En el ámbito cultural “rechazan como falsificación todo lo que, a su modo de ver, ensucie la imagen del pueblo polaco, que consideran inmaculada. Eso les ha llevado a pleitear por las revelaciones de los asesinatos de judíos por sus vecinos polacos en Jedwane en 1941 o por el tono del filme Ida, de Pawlikowski. Solo quieren películas, obras de teatro y novelas sobre la heroicidad y el honor de los polacos”.

¿No estaba Polonia vacunada contra eso, por su historia? “Es lo que pensábamos todos. Que las naciones que han sufrido el nazismo están a salvo. Pero no es cierto. Basta con ver cómo crece el antisemitismo en Polonia”.

Lupa explica que Kaczynski, presidente del PiS, ha creado un mito y una retórica en torno a la catástrofe aérea de Smolensk de 2010 en la que murió su hermano gemelo, Lech, entonces presidente de Polonia. “Consideran que el accidente fue fruto de una conspiración y no resultado del empeño obstinado de aterrizaren condiciones adversas. Y alrededor de ese mito ha surgido un fenómeno de fanatismo que ha arrastrado a todo tipo de personas y cuyos elementos más extremistas desean empezar una guerra con Rusia”. El PiS, dice “da alas a esos grupos, que son sus votantes”.

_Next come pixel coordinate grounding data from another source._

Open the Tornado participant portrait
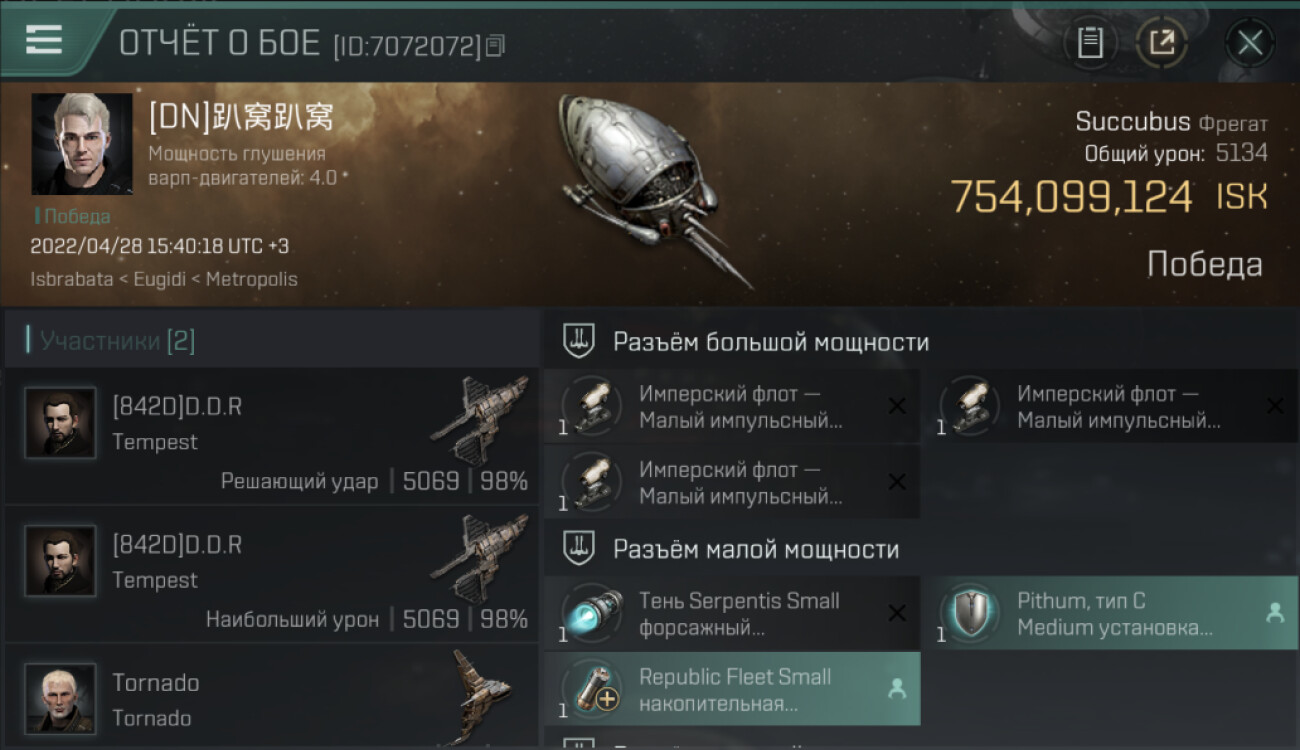Viewport: 1300px width, 750px height. coord(60,697)
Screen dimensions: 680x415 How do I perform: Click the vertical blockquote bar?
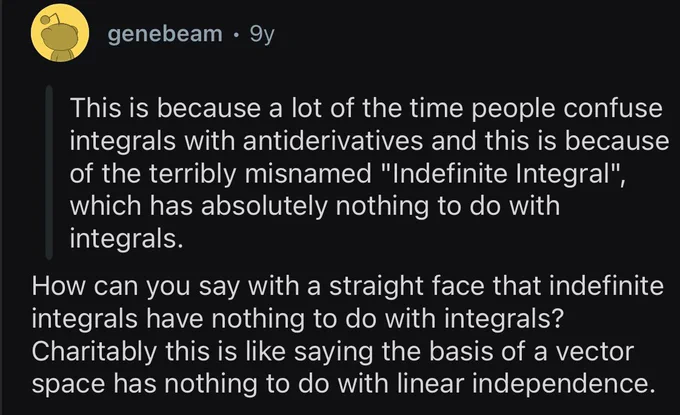point(49,172)
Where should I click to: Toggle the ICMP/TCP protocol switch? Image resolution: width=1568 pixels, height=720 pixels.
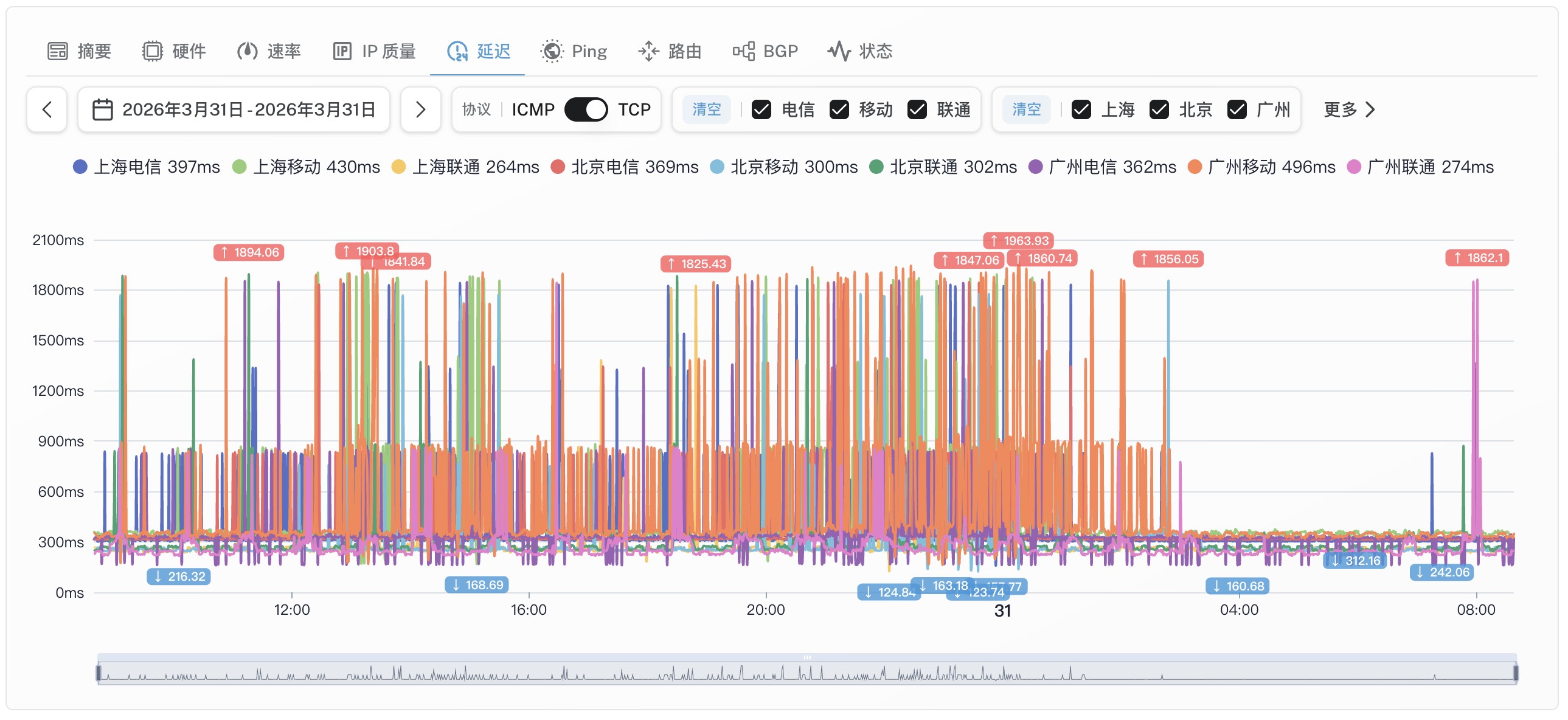586,109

Para Lupa, en el fondo de lo que ocurre en Polonia hay “ignorancia supina, mala voluntad y resentimiento”. Es “una situación grotesca, en la que Kaczynski quiere abrir camino para un gobierno totalitario. Es Ubú”, afirma, en referencia al ambicioso, innoble y corrupto personaje de la obra de Alfred Jarry de 1896. “Está cubriendo de ridículo a Polonia, y acabará ahogado en eso”.

 

Bernhard y la jubilación de un SS

Krystian Lupa se considera una bestia negra del partido polaco Ley y Justicia. “Mi teatro está en las antípodas de lo que les gusta. Mis obras les resultan oscuras e incomprensibles. Las odian”. El director está montando en Barcelona una pieza de Bernhard. “Es el heredero de Kafka en la segunda mitad del siglo XX”. Devant la jubilació, con Pep Cruz, Mercè Aranega y Marta Angelat, inspirada libremente en el caso del político y jurista alemán Hans Filbinger, “es la historia de dos hermanas y su hermano, que fue miembro de las SS y que deviene juez, aunque sigue celebrando el aniversario de Himmler y confiando en que vuelvan los buenos tiempos”. Poco antes de jubilarse, su pasado le golpea. Carme Portaceli montó la pieza en el Centro Dramático Nacional con Walter Vidarte. ¿la versión de Lupa se ha teñido de la actualidad polaca? “Sí. Me doy cuenta de que debería hacer esta obra en Polonia. Es un traje que le queda a medida”.